Agencies in California, including nursing homes and long term care facilities, are showing interest in the concept. The Southern Caregiver Resource Center, based in San Diego, has tested the activation concept with Hispanic caregivers and is gathering data. One idea being considered by some agencies is to provide day care for the family member with Alzheimer’s or dementia during training for the caregiver to ensure that the caregiver will be able to attend the sessions.
Mausbach said another idea to expand the option might be for caregivers to log their activity and emotional condition on line to let providers see how they are doing. Development of the technology is already underway and in testing by several social service agencies in San Diego.
Mausbach says the UCSD team plans to publish interim analyses of factors in caregiving that are detrimental to health, and how to improve them, in the next year or two.
“What we want to know is who among caregivers is the stress most harmful to and how can we help them create coping mechanism to withstand the changes?” Possible outcomes waiting for verification include lower blood pressure readings when caregivers are more active.
Jessica Empeno, of the Alzheimer’s Association is excited about the research being done at UC/San Diego.
“There is a lot of data out there that tells us the impact caring for a loved one has on a caregiver but some of it is a little dated and it’s always good to have the most up to date information,” Empeno says. But she adds that much more important than that are the different interventions the researchers are studying. “Having more evidence based information will help inform the practice of social workers and others in the field,” Empeno says.
However, Empeno says one challenge that will remain even once the UC/SD study concludes is connecting caregivers with the information and resources.
“Most think they are in this alone. They know they’re not sleeping or taking care of themselves, but they stop short of getting assistance, thinking” it’s not that bad, or it’s my duty or , I feel guilty taking care of myself when I should be taking care of my spouse.”
Empeno says many even shy away from the term caregiver and says that too often caregivers put their own barriers in the way.
“Hopefully having data that shows the impact will help, but there will still be some for whom it won’t have the intended effect,” says Empeno.
Late last year the San Diego County Board of Supervisors added urgency and funding in the efforts to help Alzheimer’s patients and their families. Spurred by a conference she attended sponsored by the local Alzheimer’s Association chapter, Supervisor Dianne Jacob championed the Alzheimer’s Project, now passed into law.

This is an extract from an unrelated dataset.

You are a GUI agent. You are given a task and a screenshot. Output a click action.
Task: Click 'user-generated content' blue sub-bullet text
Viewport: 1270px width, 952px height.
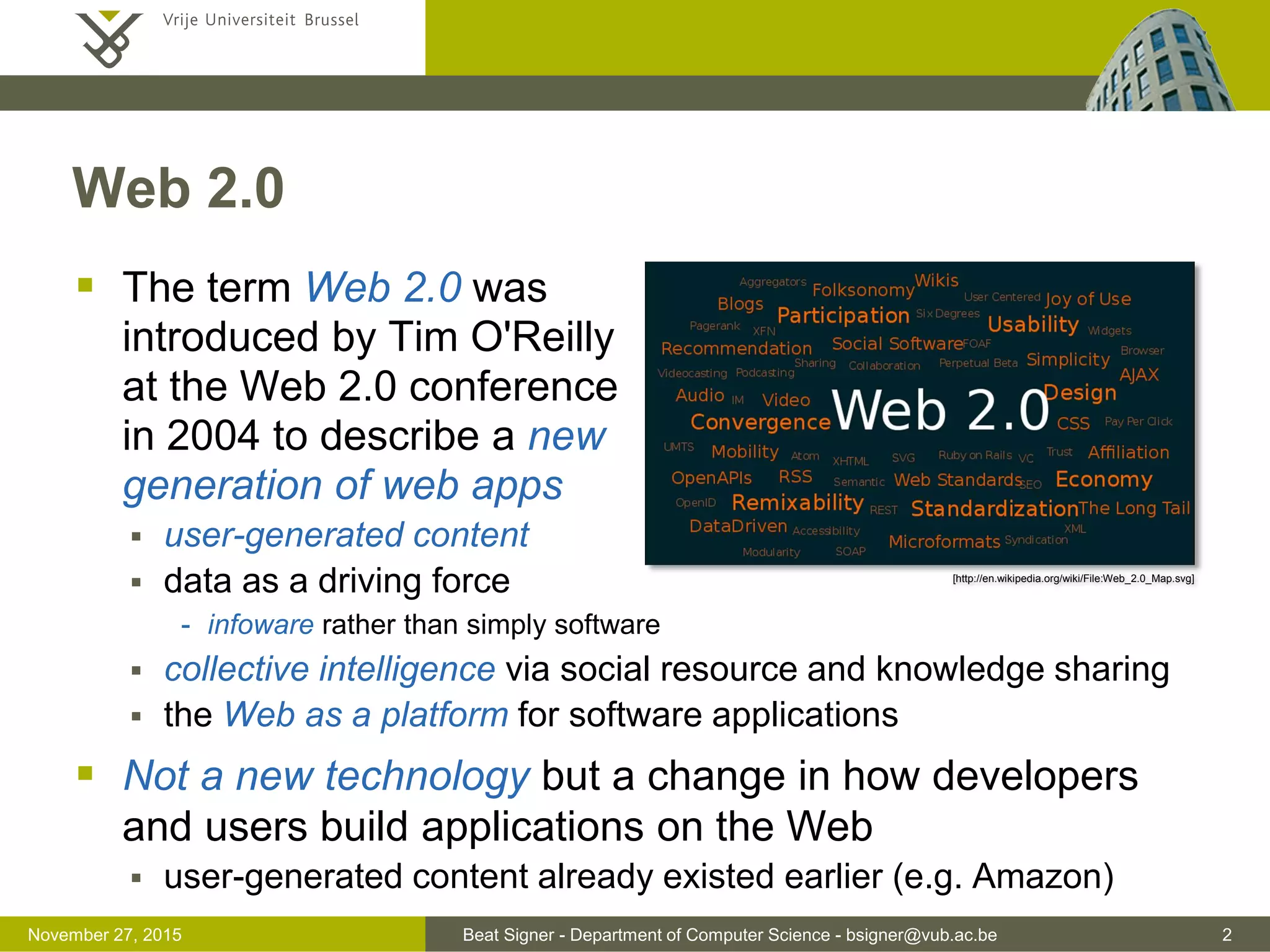click(x=346, y=535)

The Alzheimer’s Project brings together County and City of San Diego leaders; the County’s Health and Human Services Agency; researchers at UC San Diego, Scripps Research Institute, Sanford-Burnham Medical Research Institute and Salk Institute; Biocom; the San Diego County Medical Society; local law enforcement; the Alzheimer’s Association; caregivers and physicians. Among the components of the plan, which includes research funding, is expanded services and support for caregivers.
“Four out of five Alzheimer’s patients are cared for at home, and 85 percent of care is provided by family members or unpaid caregivers,” says County Supervisor Dave Roberts. “The disease…wears down families…”
But Mallie Odle may be a standard bearer for what research and intervention can do. This fall, based on advice from the UCSD clinical trial team, Odle added a day to her husband’s two day a week adult day care schedule, and now hopes to check even more activities she enjoys off that list on the fridge.